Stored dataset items

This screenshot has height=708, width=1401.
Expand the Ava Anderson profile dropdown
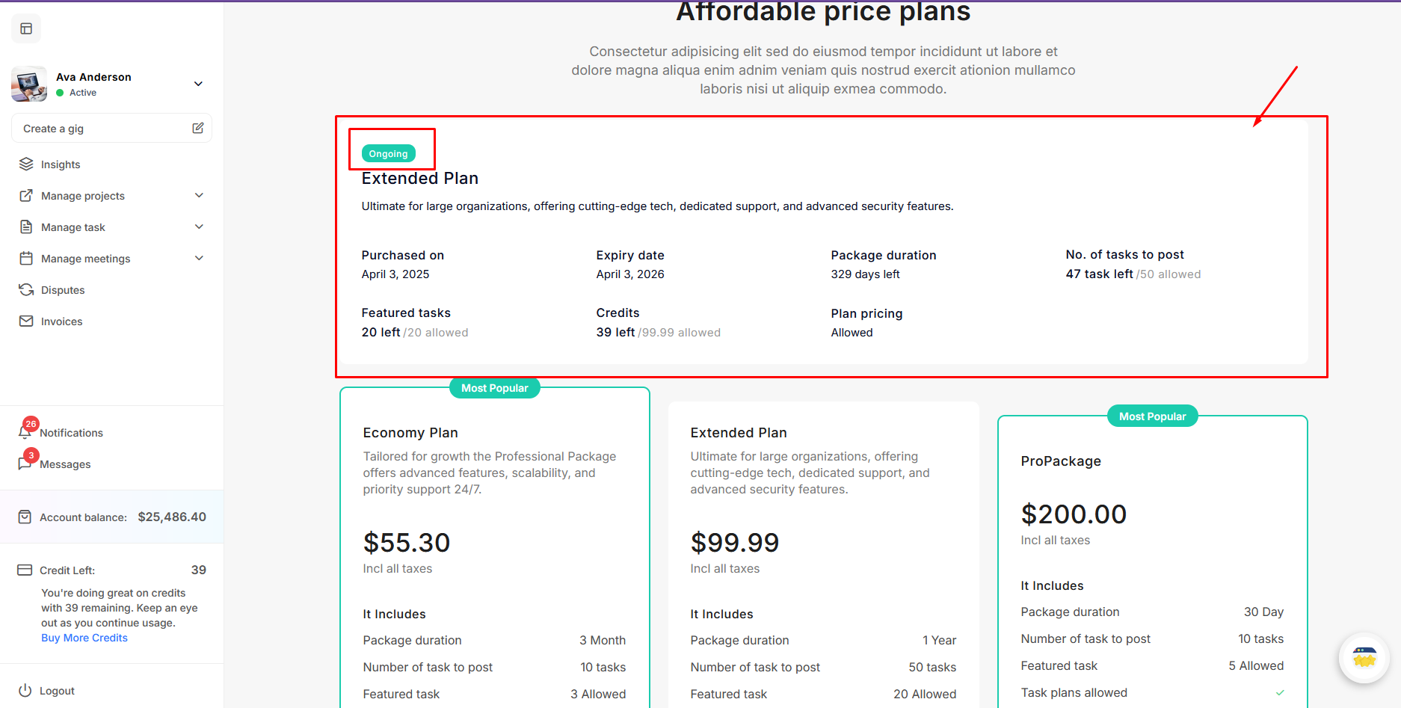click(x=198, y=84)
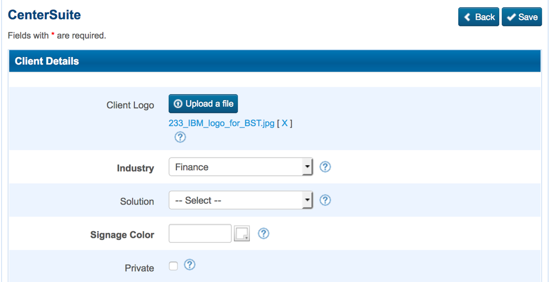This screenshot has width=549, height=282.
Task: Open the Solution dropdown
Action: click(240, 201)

---

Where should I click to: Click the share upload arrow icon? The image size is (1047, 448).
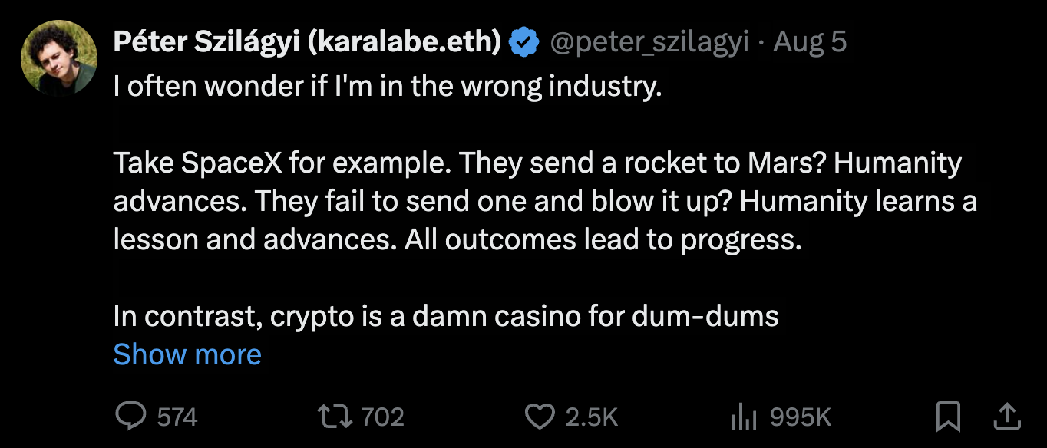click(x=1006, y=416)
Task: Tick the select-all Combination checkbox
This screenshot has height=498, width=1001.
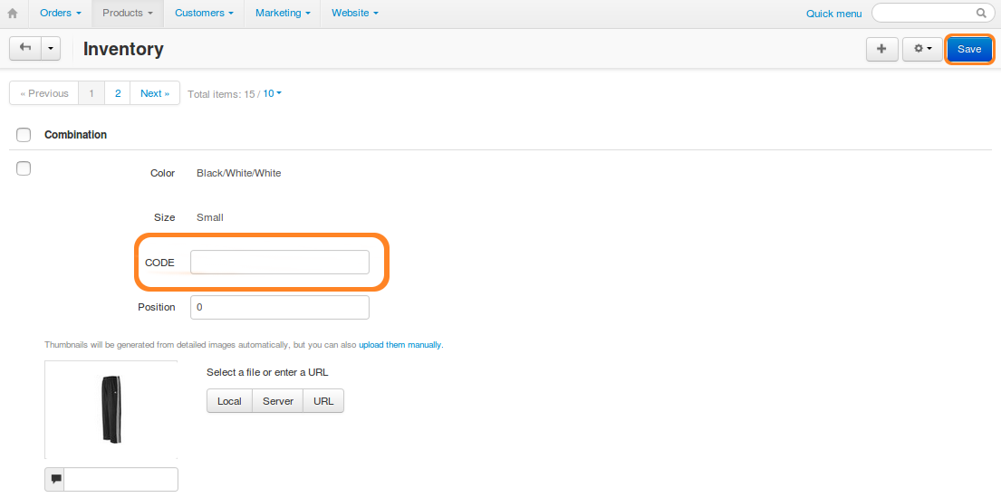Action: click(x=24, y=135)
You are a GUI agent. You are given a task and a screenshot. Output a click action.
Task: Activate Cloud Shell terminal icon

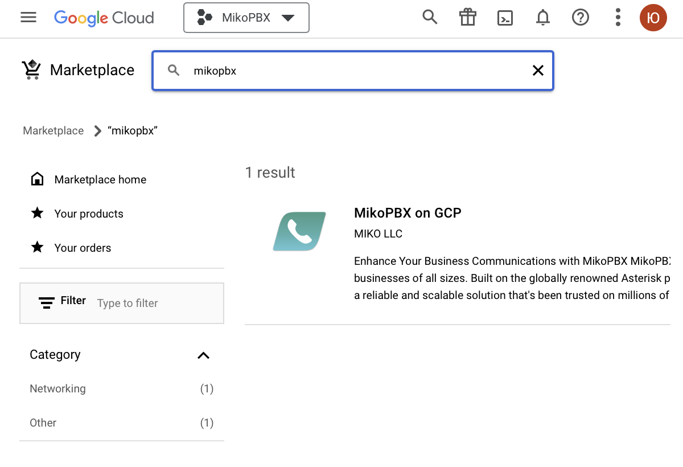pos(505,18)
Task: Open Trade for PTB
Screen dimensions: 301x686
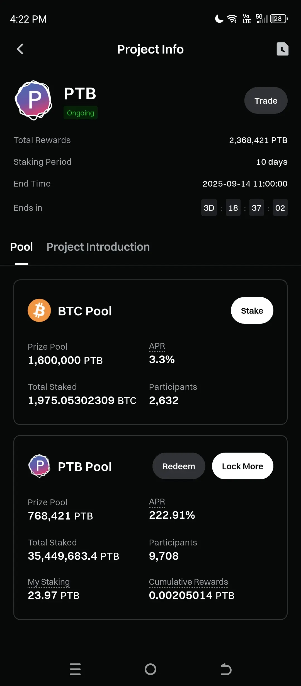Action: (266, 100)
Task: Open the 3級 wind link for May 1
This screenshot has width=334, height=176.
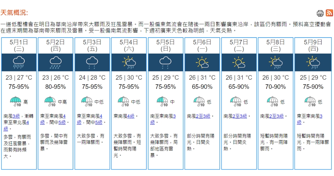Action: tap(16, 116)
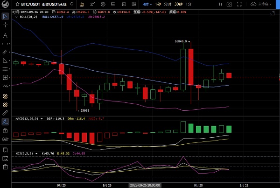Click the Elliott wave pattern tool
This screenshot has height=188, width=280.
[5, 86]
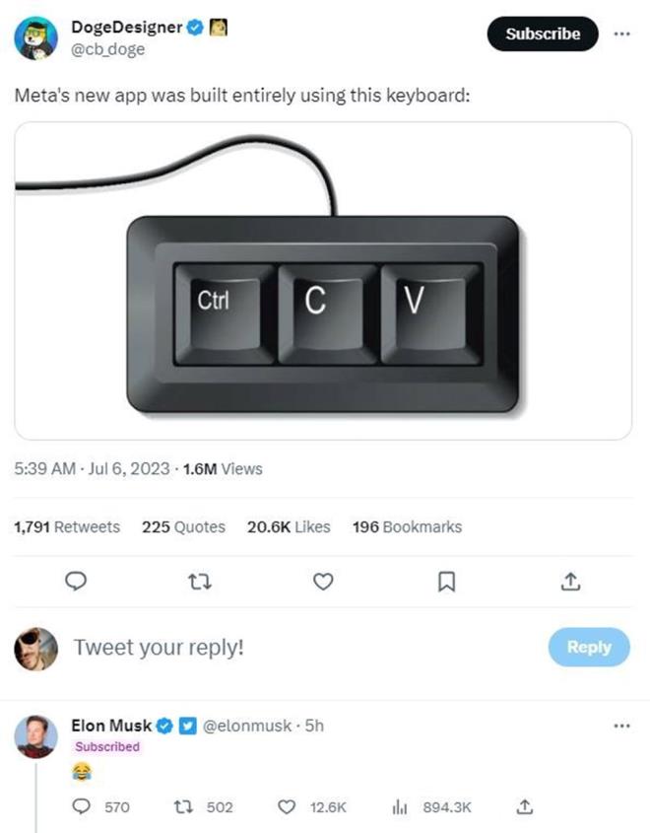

• [Exercise prompt]: Start with the line above containing "Where should I" and end with the line containing "Task: Open the 3級 wind link for May 1". Set down that stretch exactly, without any pictures.

• [Response]:
Where should I click to: Click the share upload arrow icon? The image size is (1047, 448).
click(x=1006, y=416)
Task: Tick the select-all Combination checkbox
This screenshot has height=498, width=1001.
Action: click(x=24, y=135)
You are a GUI agent. You are given a task and a screenshot. Output a click action.
Task: Activate Cloud Shell terminal icon

pos(505,18)
Task: Open Trade for PTB
Screen dimensions: 301x686
Action: (266, 100)
Task: Open the 3級 wind link for May 1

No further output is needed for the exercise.